Central in the show is the installation of barbed-wire that Wood placed in the middle of the gallery, like the US border fence but than plated in 24 carat gold referencing the economic dependency between the US and Mexico. Wood's border fence is littered with found objects and mementoes that the migrants left behind in the canyons and washes that build the landscape. These often cherished and essential possessions of ID cards and discarded clothing represent old life whilst the water containers, rucksacks, shoes, playing cards and medication represent a more transitional life. Wood casted some of these objects in bronze bringing these lost and often discarded objects into a value through the objects form and historical content to become precious mementoes to another group.
On the walls of the gallery Wood shows her new ‘Deerskin paintings’. The hides of the Native American Whitetail deers that live along the border of Mexico and USA were historically used by native Indians to paint daily events on from ceremonies to life and death. Wood has used this method to topographically map the border area in gold ink onto a number of skins to document the migrant trails and migrant deaths of the last year (migrants historically die from dehydration whilst trying to walk the four-day crossing).
Further on the walls Wood shows a serie of photos titled Mex 2. Mex 2 is considered an extremely dangerous stretch of road that runs directly along the US/Mexican border between Mexicali and Sonoita in Mexico. Extremely Dangerous, not just because of the landscape, but because of the battles that occur along it. Drug runners from Mexico to the USA and gun-runners from the USA to Mexico notoriously use this road. Many fatal accidents occur over these mountains, where the crashed cars become part of the boulder landscape making it difficult to differentiate between the two. Trapped hundreds of meters below the road the passengers in the cars just perish, as it is impossible to reach them trapped totally by the extreme conditions.

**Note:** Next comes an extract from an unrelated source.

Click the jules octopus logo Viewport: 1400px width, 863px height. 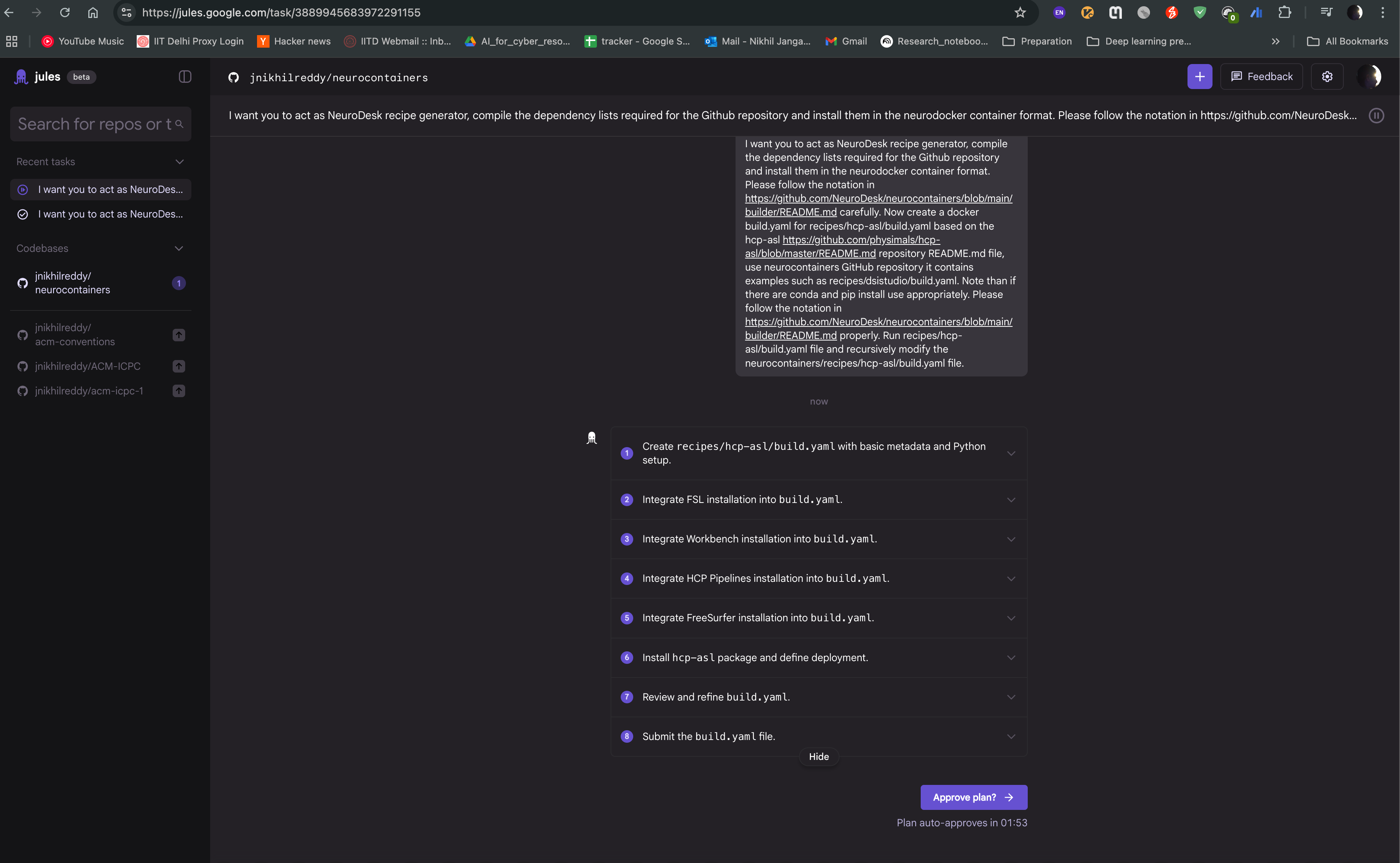(x=22, y=77)
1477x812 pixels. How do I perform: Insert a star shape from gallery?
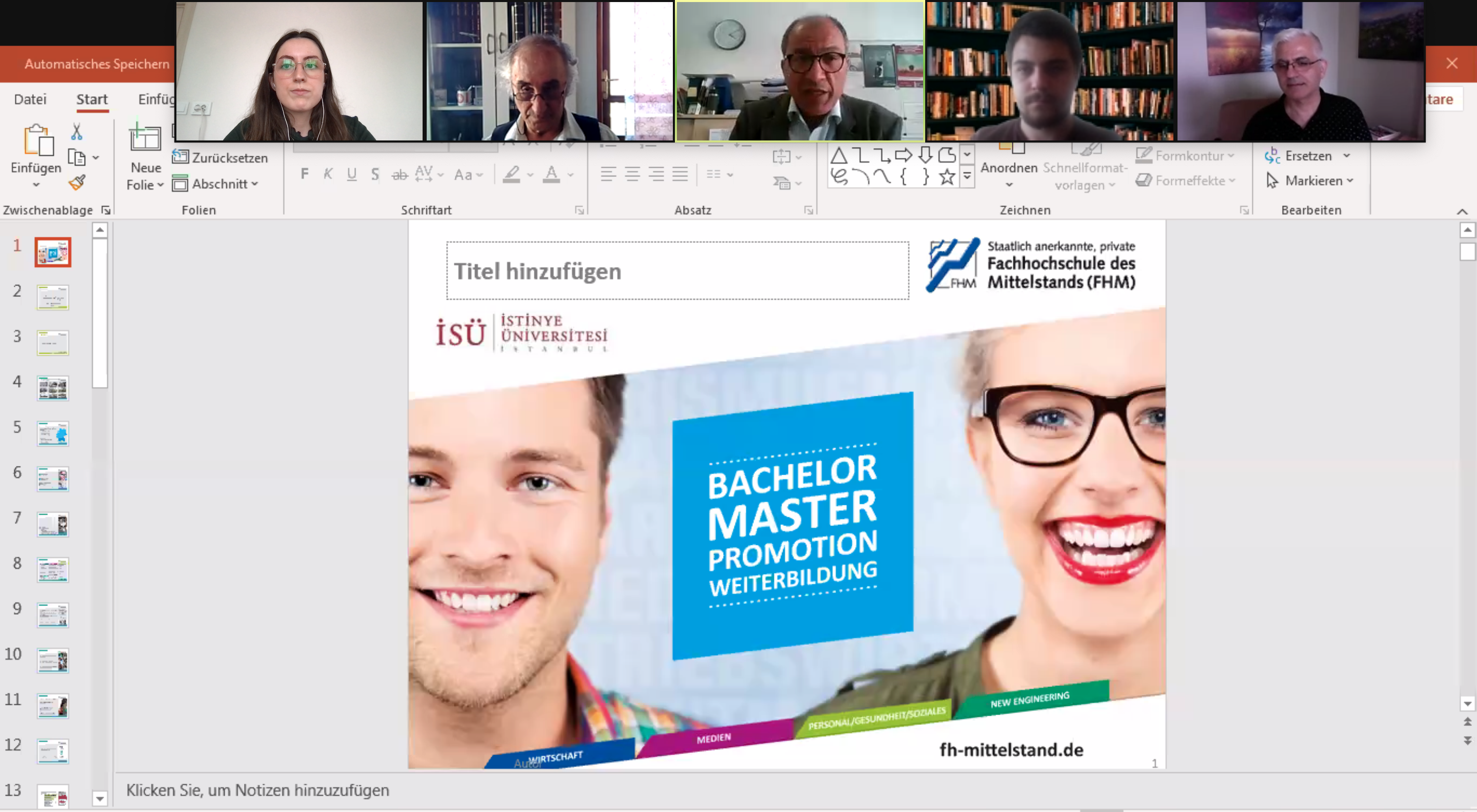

In a documentary film Wood shows her interviews with several migrants, in the border town of Nogales Mexico, who were about to set off to the USA. The interviews question the migrants’ intentions of where they are heading to and what they want to find. The film gives an insight into how the migrants just look forward despite the questions of what could happen on the way. Many without maps or compasses in 110 degrees heat. Wood interviews just a handful of thousands of people making the journey each week.